◆ Parts of the exercise ◆
**1)** In the prompt-chaining text, which model does it suggest for the extract step?
**2)** Edit the prompt-chaining text by reproducing the part between "Prompt chaining is" and "and incrementally improvable.", inclusive, with "brittle" replaced by "fragile".

◆ Source document ◆

The kanban-board analogy
A project that lives in one giant ticket — "build the new dashboard" — is impossible to manage. Split it into a board of small cards — spec, mock, build, test, ship — and each card has a clear input, output, and reviewer. Progress becomes visible. Debugging becomes possible.
Prompt chaining is the same move applied to LLM tasks. One prompt that says "do everything" is brittle. A chain of prompts — each focused, each with a clean input/output contract — is robust, debuggable, and incrementally improvable.
The pattern
input → [Prompt 1: extract] → structured X
→ [Prompt 2: enrich] → enriched X'
→ [Prompt 3: format] → final output
Each box is a separate LLM call with a small, focused prompt. The output of one is the input of the next.
Why it beats one mega-prompt
- Each step is testable. You can eval prompt 2 in isolation with synthetic inputs.
- Each step is replaceable. Swap a model per step (Haiku for extract, Sonnet for synthesis).
- Failures are localised. When the output is wrong, you can see exactly which step broke.

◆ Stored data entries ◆
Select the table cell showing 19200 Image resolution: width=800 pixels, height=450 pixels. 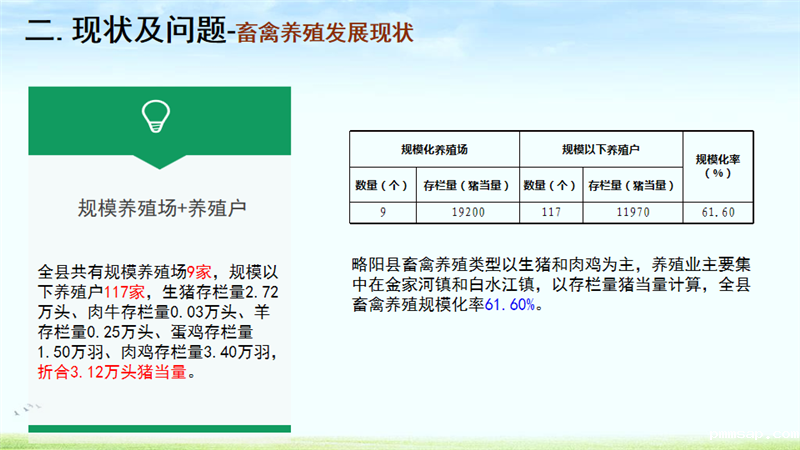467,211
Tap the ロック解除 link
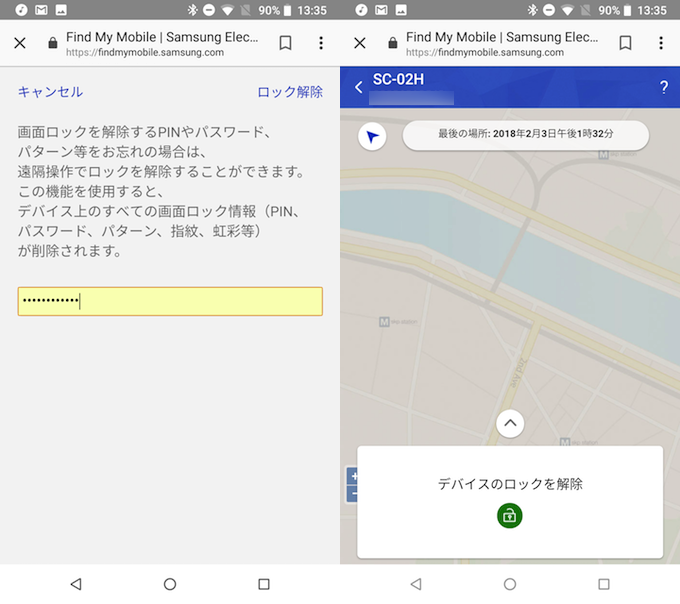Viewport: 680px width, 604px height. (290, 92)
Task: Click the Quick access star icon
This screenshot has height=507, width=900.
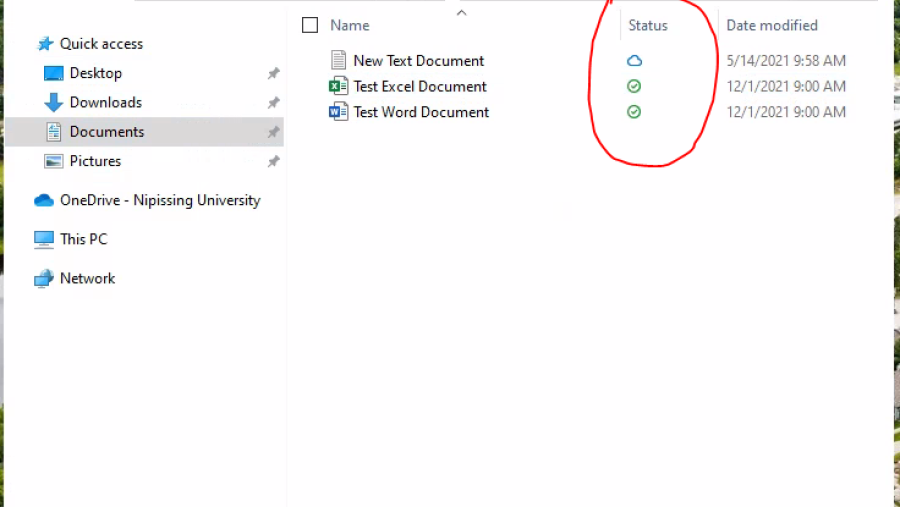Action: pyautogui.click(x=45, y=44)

◆ Answers for this exercise ◆
**1)** Haiku

**2)**
Prompt chaining is the same move applied to LLM tasks. One prompt that says "do everything" is fragile. A chain of prompts — each focused, each with a clean input/output contract — is robust, debuggable, and incrementally improvable.